[Stored data entries]
──────────────────────────────

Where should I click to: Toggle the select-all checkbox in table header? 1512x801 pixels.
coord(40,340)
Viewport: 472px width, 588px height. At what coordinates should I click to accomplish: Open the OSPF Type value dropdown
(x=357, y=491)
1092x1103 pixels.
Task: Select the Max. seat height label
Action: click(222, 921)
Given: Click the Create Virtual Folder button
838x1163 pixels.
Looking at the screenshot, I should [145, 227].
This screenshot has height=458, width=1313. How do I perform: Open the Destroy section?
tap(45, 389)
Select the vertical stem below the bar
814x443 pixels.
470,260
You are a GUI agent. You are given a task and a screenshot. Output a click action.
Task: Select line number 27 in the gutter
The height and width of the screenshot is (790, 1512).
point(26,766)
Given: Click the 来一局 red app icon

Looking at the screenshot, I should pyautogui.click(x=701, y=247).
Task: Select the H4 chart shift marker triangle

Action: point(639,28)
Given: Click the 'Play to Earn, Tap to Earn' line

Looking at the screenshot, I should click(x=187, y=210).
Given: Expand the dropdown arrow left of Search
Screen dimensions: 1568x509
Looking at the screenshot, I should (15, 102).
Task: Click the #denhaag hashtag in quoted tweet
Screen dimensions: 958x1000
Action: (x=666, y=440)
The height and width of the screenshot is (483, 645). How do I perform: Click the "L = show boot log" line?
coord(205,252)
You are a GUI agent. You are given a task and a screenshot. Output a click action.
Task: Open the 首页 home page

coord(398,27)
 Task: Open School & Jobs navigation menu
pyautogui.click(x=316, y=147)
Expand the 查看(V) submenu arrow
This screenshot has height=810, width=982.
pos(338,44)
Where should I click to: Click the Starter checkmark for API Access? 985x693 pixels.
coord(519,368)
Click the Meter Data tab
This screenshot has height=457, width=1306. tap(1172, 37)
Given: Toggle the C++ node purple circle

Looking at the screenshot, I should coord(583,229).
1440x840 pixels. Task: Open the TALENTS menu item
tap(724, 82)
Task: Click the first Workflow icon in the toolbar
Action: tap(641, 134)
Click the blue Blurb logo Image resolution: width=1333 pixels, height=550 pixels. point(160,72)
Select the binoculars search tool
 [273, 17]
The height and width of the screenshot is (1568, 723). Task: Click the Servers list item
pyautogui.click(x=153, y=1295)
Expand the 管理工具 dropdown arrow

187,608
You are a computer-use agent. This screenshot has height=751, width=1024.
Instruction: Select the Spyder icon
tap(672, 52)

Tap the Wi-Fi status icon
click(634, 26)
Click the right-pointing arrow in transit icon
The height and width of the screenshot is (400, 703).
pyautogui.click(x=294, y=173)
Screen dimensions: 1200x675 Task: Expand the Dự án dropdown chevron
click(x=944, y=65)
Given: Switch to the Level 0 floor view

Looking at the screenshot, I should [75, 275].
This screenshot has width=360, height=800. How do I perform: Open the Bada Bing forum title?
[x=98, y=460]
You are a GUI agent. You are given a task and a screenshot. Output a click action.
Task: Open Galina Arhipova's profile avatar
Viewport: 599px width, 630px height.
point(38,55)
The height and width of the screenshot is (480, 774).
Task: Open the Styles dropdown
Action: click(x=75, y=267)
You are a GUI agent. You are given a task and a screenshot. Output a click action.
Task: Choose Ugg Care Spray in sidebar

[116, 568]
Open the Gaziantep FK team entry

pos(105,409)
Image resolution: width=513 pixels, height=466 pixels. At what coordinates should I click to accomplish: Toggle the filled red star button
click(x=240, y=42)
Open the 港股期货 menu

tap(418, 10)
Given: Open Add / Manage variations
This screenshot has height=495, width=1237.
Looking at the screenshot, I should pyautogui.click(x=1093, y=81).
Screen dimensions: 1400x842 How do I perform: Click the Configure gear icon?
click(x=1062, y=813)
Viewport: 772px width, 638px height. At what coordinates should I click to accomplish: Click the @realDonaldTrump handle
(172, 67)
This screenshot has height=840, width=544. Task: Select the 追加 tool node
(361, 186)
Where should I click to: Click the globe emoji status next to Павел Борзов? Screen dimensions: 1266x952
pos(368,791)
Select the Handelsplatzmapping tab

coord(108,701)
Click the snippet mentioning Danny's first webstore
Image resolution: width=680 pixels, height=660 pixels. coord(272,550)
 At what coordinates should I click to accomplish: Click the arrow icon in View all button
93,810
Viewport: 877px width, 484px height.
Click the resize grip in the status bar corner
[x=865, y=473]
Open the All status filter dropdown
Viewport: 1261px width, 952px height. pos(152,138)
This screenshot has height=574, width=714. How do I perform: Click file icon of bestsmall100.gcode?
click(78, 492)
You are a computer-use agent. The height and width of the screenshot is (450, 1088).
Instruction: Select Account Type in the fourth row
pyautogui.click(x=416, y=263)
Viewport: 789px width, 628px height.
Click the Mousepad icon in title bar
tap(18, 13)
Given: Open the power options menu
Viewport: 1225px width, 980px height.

──────────────────────────────

> _WORK TASK_: Would you retype exactly the lines above, from the line with "Click the right-pointing" to the line with "Task: Open Galina Arhipova's profile avatar", with both end lines kept and nothing more?

> _SOLUTION TO THIS EXERCISE_:
Click the right-pointing arrow in transit icon
The height and width of the screenshot is (400, 703).
pyautogui.click(x=294, y=173)
Screen dimensions: 1200x675 Task: Expand the Dự án dropdown chevron
click(x=944, y=65)
Given: Switch to the Level 0 floor view

Looking at the screenshot, I should [75, 275].
This screenshot has width=360, height=800. How do I perform: Open the Bada Bing forum title?
[x=98, y=460]
You are a GUI agent. You are given a task and a screenshot. Output a click action.
Task: Open Galina Arhipova's profile avatar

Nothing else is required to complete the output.